Internet-only banks conveyed to the financial authorities a view asking that in-person sales be allowed only for small and midsize enterprise loans. The financial authorities received a similar view last year and reviewed regulatory improvements, but ultimately failed to reach a conclusion. The authorities plan to discuss related regulatory improvement measures through a task force (TF), but say they will proceed cautiously.
According to the financial sector on the 9th, the financial authorities plan to form a TF and discuss development plans for internet-only banks. The TF also decided to review allowing in-person sales for SME loans at internet-only banks.
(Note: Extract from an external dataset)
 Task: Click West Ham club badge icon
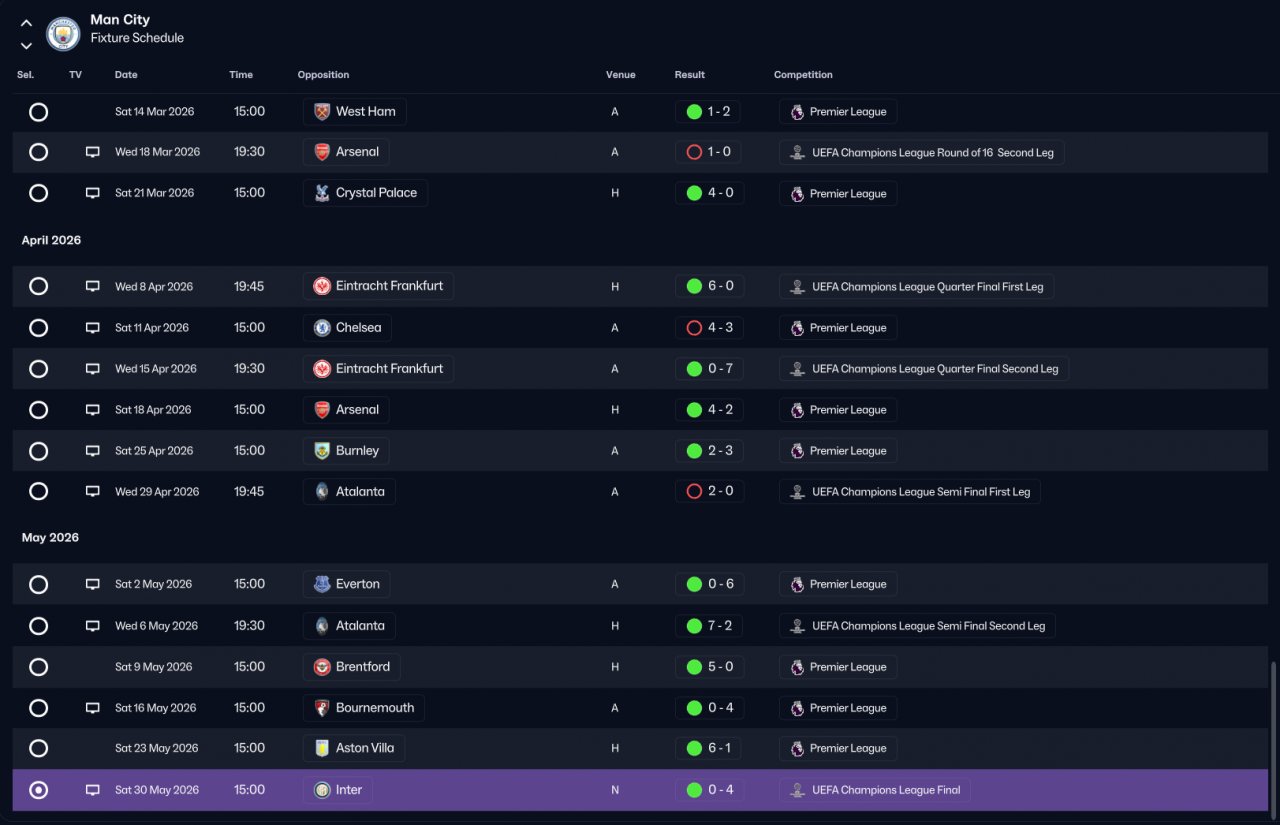click(x=322, y=111)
The financial authorities recently heard proposals from the internet-only banking industry, including KakaoBank, Kbank, and Toss Bank, to activate productive finance. At this meeting, internet-only banks were said to have conveyed the view that in-person sales are needed for SME loans.
In principle, internet-only banks are allowed non-face-to-face sales only, and when handling SME loans they may conduct on-site due diligence or meet with an SME representative only if it is necessary to verify whether the company is actually operating or to confirm the authenticity of documents. However, it is known that there have been no cases of on-site due diligence conducted under such exceptions. As a result, internet-only banks are focusing mainly on loans to sole proprietors rather than to small and midsize corporations.
Internet-only banks argue that non-face-to-face sales have limits in increasing SME loans and that allowing in-person sales would enable them to expand lending even to early-stage startups and small corporations.
The financial authorities also reviewed early last year a plan to partially allow internet-only banks to conduct in-person sales through business partnerships with regional banks. However, a final conclusion was not reached due to criticism that such deregulation does not align with the founding purpose of internet-only banks, which is financial and IT innovation through non-face-to-face sales. The financial authorities are reviewing a plan to indirectly allow in-person sales by having regional banks and internet-only banks jointly launch SME loans.
The financial authorities are cautious about allowing in-person sales by internet-only banks. There is considerable opposition that allowing in-person sales would erase their distinction from commercial banks. Questions have also been raised about whether internet-only banks are capable of handling SME loans, which carry a high risk of default. An official at the financial authorities said, "We will review the request from the industry and look for alternatives."